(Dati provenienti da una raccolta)
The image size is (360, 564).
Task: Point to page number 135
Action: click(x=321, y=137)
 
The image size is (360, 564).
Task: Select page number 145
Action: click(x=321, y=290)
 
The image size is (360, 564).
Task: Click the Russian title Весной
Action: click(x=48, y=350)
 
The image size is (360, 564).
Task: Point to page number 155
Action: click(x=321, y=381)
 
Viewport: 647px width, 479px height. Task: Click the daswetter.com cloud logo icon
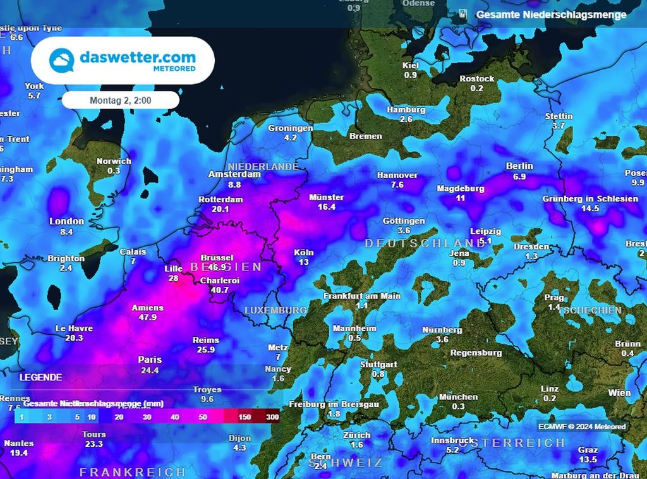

**ISTRUZIONE FORNITA:** Estragga dai dati ogni riga che contiene la stringa "page", tenendo conto della distinzione tra maiuscole e minuscole.

**RISPOSTA AL COMPITO:**
Task: Point to page number 135
Task: Select page number 145
Task: Point to page number 155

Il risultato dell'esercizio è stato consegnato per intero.